Orchestral work by Aaron Jay Kernis

Color Wheel is an orchestral composition written in 2001 by the American composer Aaron Jay Kernis. The work was commissioned by the Philadelphia Orchestra for the opening concert at Verizon Hall in the newly constructed Kimmel Center for the Performing Arts in Philadelphia and in celebration of the orchestra's centennial. Its world premiere was performed by the Philadelphia Orchestra conducted by Wolfgang Sawallisch at Verizon Hall on December 15, 2001. Color Wheel is dedicated to the composer's wife Evelyne Luest.

==Composition==

===Background===
Kernis conceived of Color Wheel as a "'miniature' concerto for orchestra," which treats the orchestra "as a large and dynamic body of sound and color." The resulting work is cast in one continuous movement and lasts about 22 minutes. The title of the piece comes from the eponymous visual tool used for organizing color hues around a circle; in the score program note, Kernis wrote, "I feel that this piece concentrates on the bolder contrasts of basic primary colors. (I sometimes see colors when I compose, and the qualities of certain chords do elicit specific sensation in me — for example, I see A major as bright yellow)."

===Instrumentation===
The work is scored for an orchestra comprising three flutes (3rd doubling piccolo), three oboes (3rd doubling cor anglais), three clarinets (2nd doubling E♭ clarinet; 3rd doubling bass clarinet), three bassoons (3rd doubling contrabassoon), four horns, four trumpets (1st doubling piccolo trumpet), two trombones, bass trombone, tuba, timpani, four or five percussionists, electric bass (can be substituted by a second keyboardist playing a synthesizer with electric bass sound), piano (doubling celesta), harp, and strings.

==Reception==
Color Wheel has been praised by music critics.
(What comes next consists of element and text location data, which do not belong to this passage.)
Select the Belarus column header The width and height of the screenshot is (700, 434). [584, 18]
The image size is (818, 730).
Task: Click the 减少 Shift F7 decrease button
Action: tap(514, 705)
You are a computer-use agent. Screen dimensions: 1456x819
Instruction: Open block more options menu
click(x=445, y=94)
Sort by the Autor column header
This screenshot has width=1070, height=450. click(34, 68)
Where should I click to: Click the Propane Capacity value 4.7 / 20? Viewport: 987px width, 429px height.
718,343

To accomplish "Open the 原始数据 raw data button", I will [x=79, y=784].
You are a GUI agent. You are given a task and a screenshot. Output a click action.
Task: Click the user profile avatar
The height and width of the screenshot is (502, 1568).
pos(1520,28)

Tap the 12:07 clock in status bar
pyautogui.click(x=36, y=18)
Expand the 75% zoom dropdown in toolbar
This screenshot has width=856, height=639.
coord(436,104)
Reviewing the world premiere, Tim Page of The Washington Post described the piece as "an engaging riot of orchestral color that lacks the pomposity of so many ceremonial compositions." Geoff Brown of BBC Music Magazine later praised the piece for its "celebratory panache," saying that "it spins not only through the colour spectrum but the stylistic spectrum as well: granite dissonances, pensive calm, nervous jazz, Hollywood shock and awe – so many characteristic American sounds find a home with this prize-winning composer, jostling inside a variation chain in fussily luscious orchestrations. Weak ending excepted, it's an exhilarating ride, blessed with a clear recording that vividly captures the music’s whirlwind textures." Laurence Vittes of Gramophone similarly wrote, "An awesome timpani roll [...] introduces passages of frozen time like Nevskys ice lake leading to Oz-like poppy-field fantasies, delirious woodwinds and brass attitudes, and suddenly you realise you're in the middle of what the composer calls a 'miniature' concerto for orchestra, just the kind of exhilarating showpiece that had been ordered.

Conversely, David Patrick Stearns of The Philadelphia Inquirer described Color Wheel as "good music [...] buried under way too many notes, suggesting how the weight of being a Pulitzer Prize-winning composer can be inhibiting and inspiring."

==Recording==
A recording of Color Wheel, performed by the Nashville Symphony conducted by Giancarlo Guerrero, was released on album together with Kernis's Symphony No. 4 Chromelodeon through Naxos in June 2020.